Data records
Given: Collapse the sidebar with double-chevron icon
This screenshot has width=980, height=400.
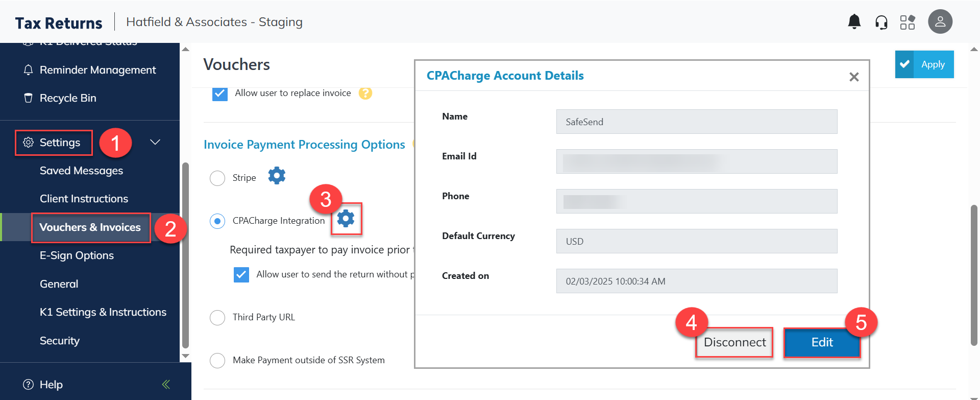Looking at the screenshot, I should (x=166, y=384).
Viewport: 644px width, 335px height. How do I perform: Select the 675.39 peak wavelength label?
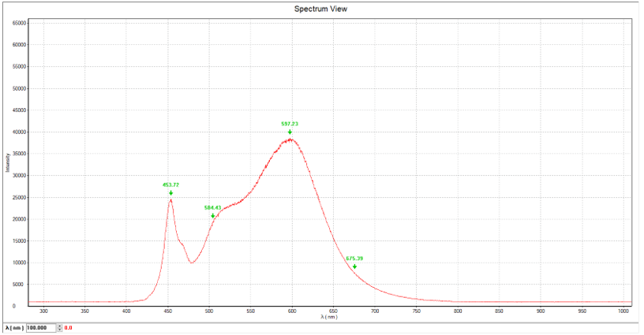[x=354, y=259]
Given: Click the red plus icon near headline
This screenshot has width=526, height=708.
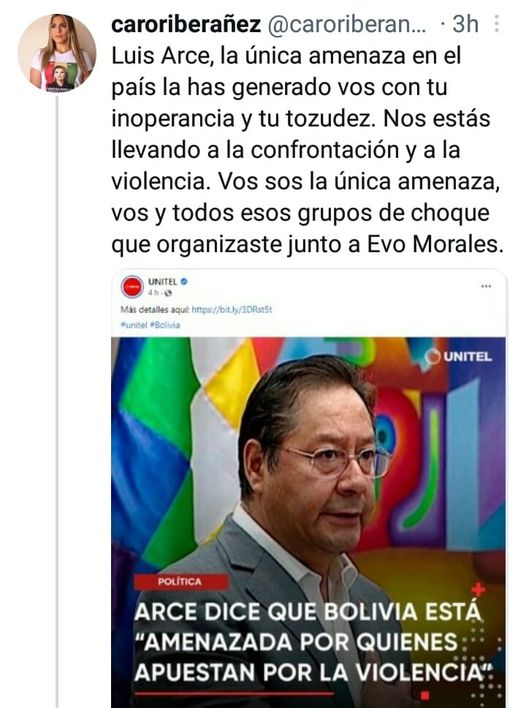Looking at the screenshot, I should click(478, 589).
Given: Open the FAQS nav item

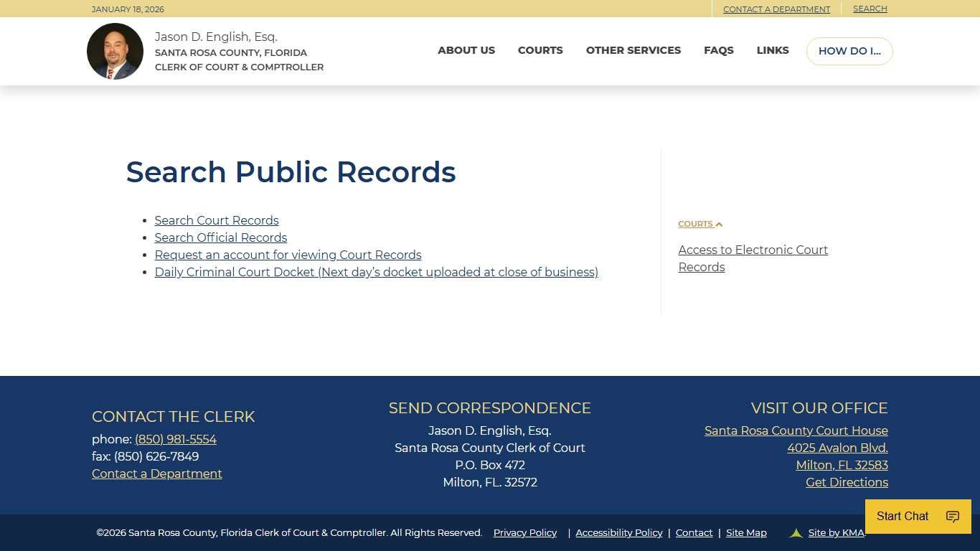Looking at the screenshot, I should [x=719, y=50].
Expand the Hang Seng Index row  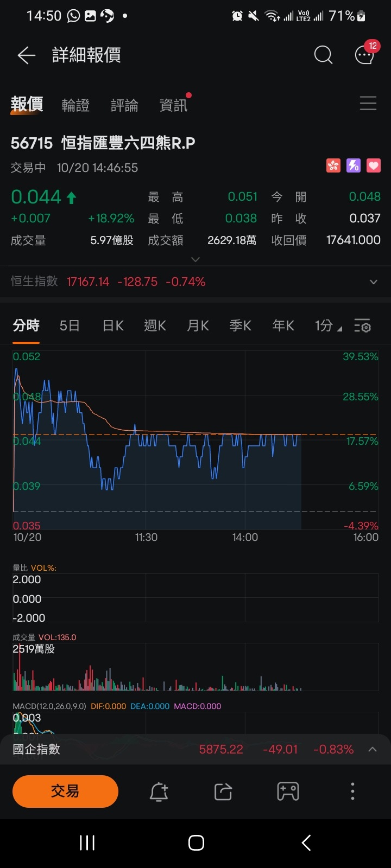(373, 282)
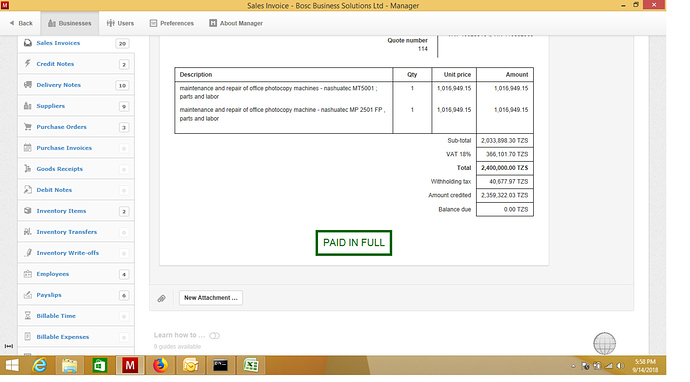The height and width of the screenshot is (382, 690).
Task: Click the Purchase Orders cart icon
Action: pos(28,127)
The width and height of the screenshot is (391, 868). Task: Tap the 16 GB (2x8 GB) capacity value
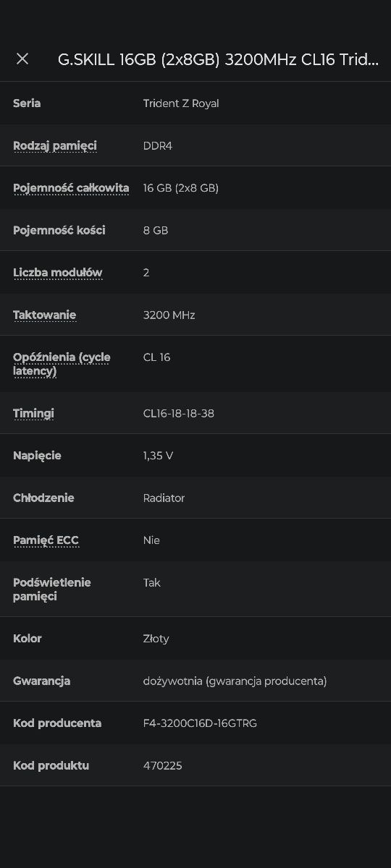tap(181, 188)
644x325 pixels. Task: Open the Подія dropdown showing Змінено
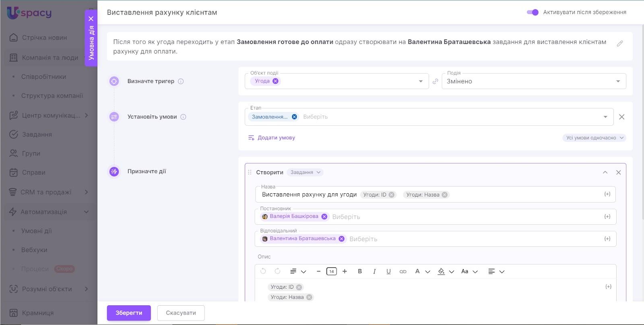click(x=534, y=81)
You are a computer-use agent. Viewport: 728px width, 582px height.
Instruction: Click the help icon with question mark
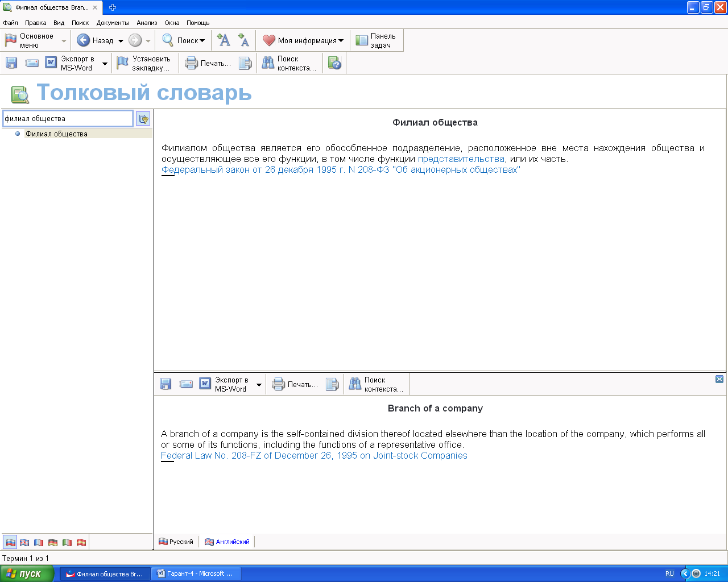[x=334, y=63]
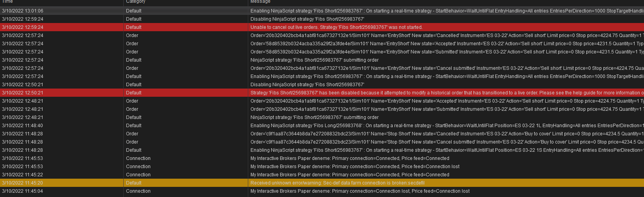Image resolution: width=644 pixels, height=197 pixels.
Task: Click the Time column header
Action: [7, 2]
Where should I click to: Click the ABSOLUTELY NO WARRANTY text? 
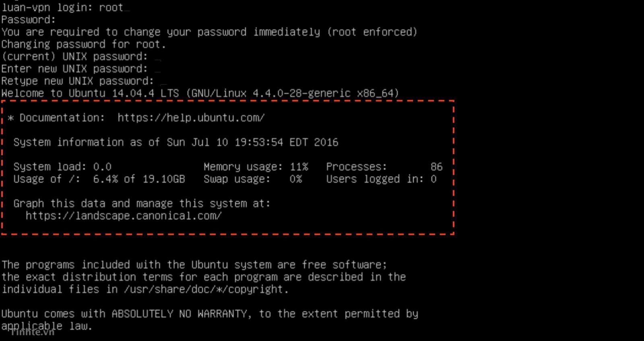coord(179,314)
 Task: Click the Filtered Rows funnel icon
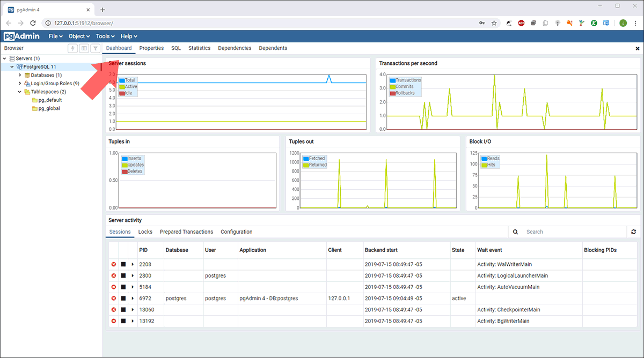(95, 48)
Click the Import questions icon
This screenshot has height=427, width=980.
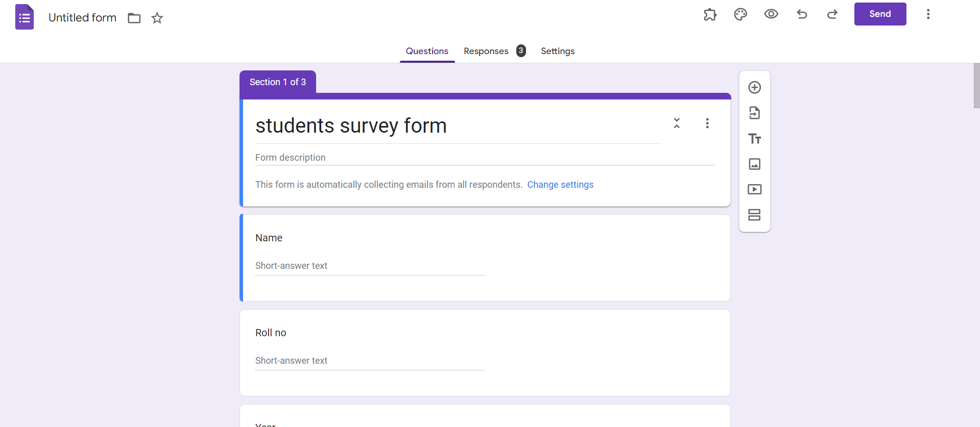(x=754, y=113)
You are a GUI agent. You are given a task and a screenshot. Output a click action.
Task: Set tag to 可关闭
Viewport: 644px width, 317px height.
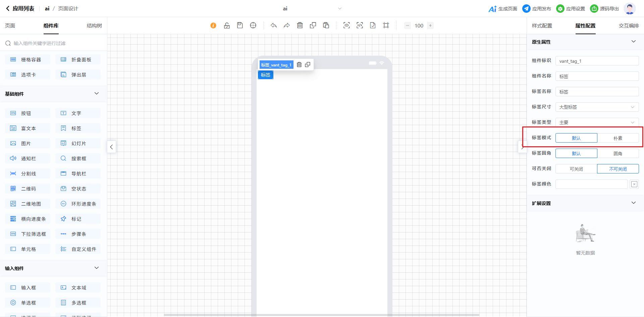[576, 169]
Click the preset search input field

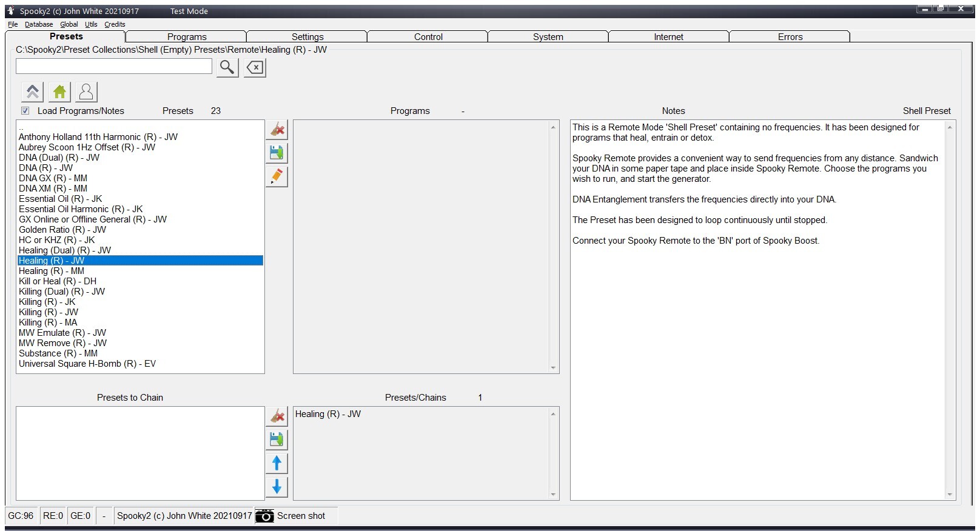coord(114,67)
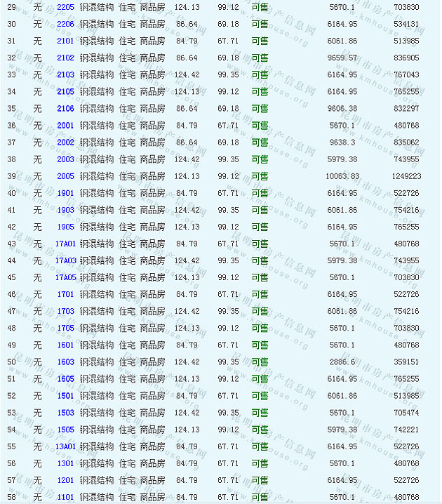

What to produce
Your answer must be the lines from the one containing "Click the Import questions icon" through the last line of the records, copied exactly, with no pictures.

Exercise result
Click the Import questions icon
This screenshot has height=427, width=980.
(x=754, y=113)
You are a GUI agent. You are given a task and a screenshot. Output a click action.
Task: Set tag to 可关闭
Viewport: 644px width, 317px height.
[576, 169]
Click the preset search input field

coord(114,67)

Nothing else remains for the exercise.